Similar to other single-candle patterns, you can wait for a confirmation represented by the next candle, which provides further validation of the pattern. However, with a hammer pattern the reversals tend to be so strong that if you wait for the second candle to close to enter a trade, it may be too late.
Then you will need to consider the following paths:
- Either wait, play it safe and make less profit.
- Or risk a bit more by entering a trade once the hammer pattern consolidates fully.
Another approach may be to consult other technical indicators to validate the idea of a short-term bottom, and then decide whether to open a trade or not. This could include assessing the potential upside by adding a volume indicator.
In case you decide to go forward, you should place the buy trade at the point where the next candle opens.
The StopLoss should be placed a few pips below the low price (L) to allow for another potential test of the previous low. A clean new low invalidates the pattern as the downtrend could resume.
The TakeProfit order should be placed on previous support and resistance levels.
In this case, the first profit-taking level is located around 35 pips above the entry, which coincides with previous horizontal support in the past. Hence, we are risking 18 pips to make 35, which makes the risk-reward ratio roughly 2:1.

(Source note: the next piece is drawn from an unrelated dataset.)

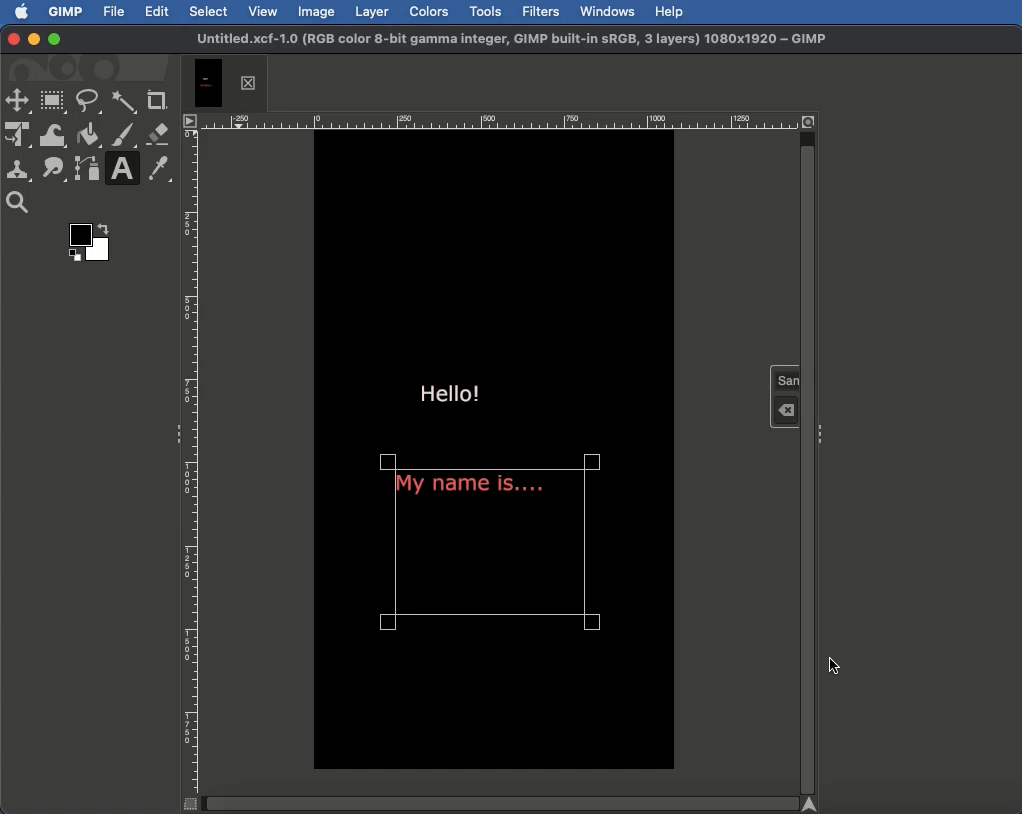 Image resolution: width=1022 pixels, height=814 pixels. I want to click on Close, so click(11, 38).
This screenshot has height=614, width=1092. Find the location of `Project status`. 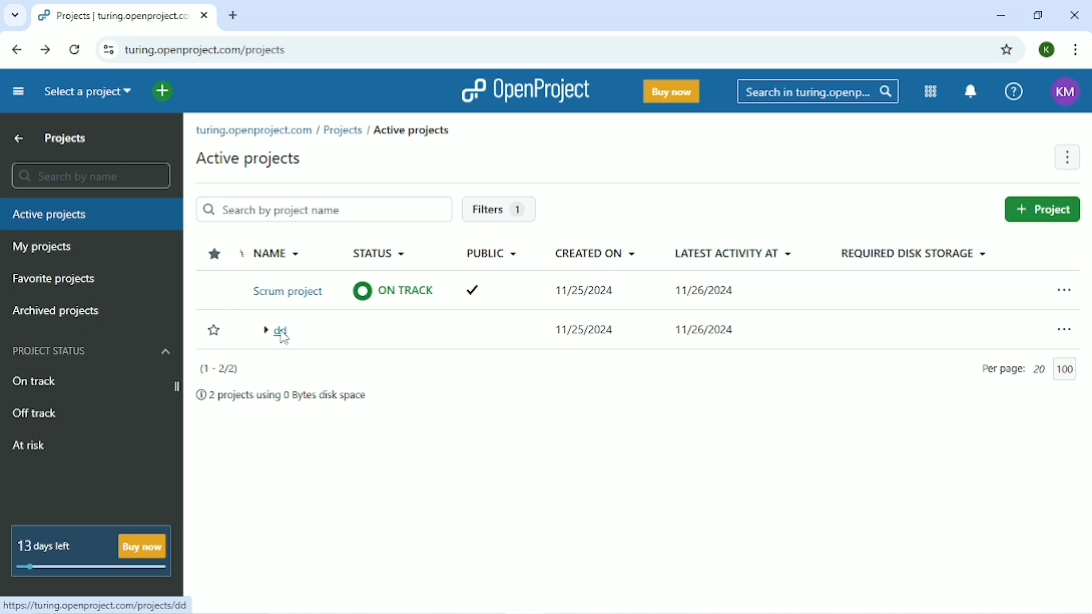

Project status is located at coordinates (91, 350).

Finally, the price action hits our profit target before it eventually moves lower again. For us, the bounce was enough to capitalize on the short-term trend direction change.
Strengths and Weaknesses
As outlined earlier, a hammer conveys an essential message that the downtrend is likely to end soon. The message should be used by the bearish traders to cover their short positions.
Also, those who are looking to capitalize on the trend direction change by can buy the currency pair.
A higher volume behind the hammer candle is also a secure sign of the reversal. There is a strong buying demand behind the pair because the short-term bottom is likely in place now.
The pattern is considered to be amongst the most reliable and effective candlestick formations. The low price level helps traders to see support and demand levels.
Differences between the Hammer and other candles
Although a hammer has the same shape as the hanging man, it is a bullish reversal pattern that occurs at the bottom of a downtrend, while the hanging man is a bearish formation located at the end of the uptrend. Both send the same message; a reversal may soon take place.
On the other hand, a hammer turned upside down, with a wick extending to the upside, is known as a shooting star candlestick pattern. Unlike a hammer, the shooting star is a bearish reversal pattern that is a sign of an ending uptrend.
The image below shows that the wicks are extending upside as the bulls were unable to force a close near the candle’s high. In contrast, the bears push the candle’s closure at the bottom, opening the road for a change in the trend direction.
A hammer candlestick pattern is a bullish formation that occurs at the bottom of the current downtrend and signals that the price action may change its direction soon. It is characterized by the long shadow extending downside. Having the open, close, and high – all near the top of the candle.
The candle’s low is likely a short-term bottom for the pair as the bulls have managed to push the price action higher and force a close near the candle’s opening price. The pattern is important since it signals a change in the trend direction, as the bears are losing control over the price action, and the bulls are growing in the game.
Finally, it is essential to know the difference between the hammer, the hanging man and the shooting star. Although they have the same shape, the former is a bullish reversal pattern, while the latter signals a bearish development as it occurs at the top of the uptrend. Finally, we have the shooting star, which is a bearish reversal pattern (same as hanging man), and it looks like a hammer turned upside down.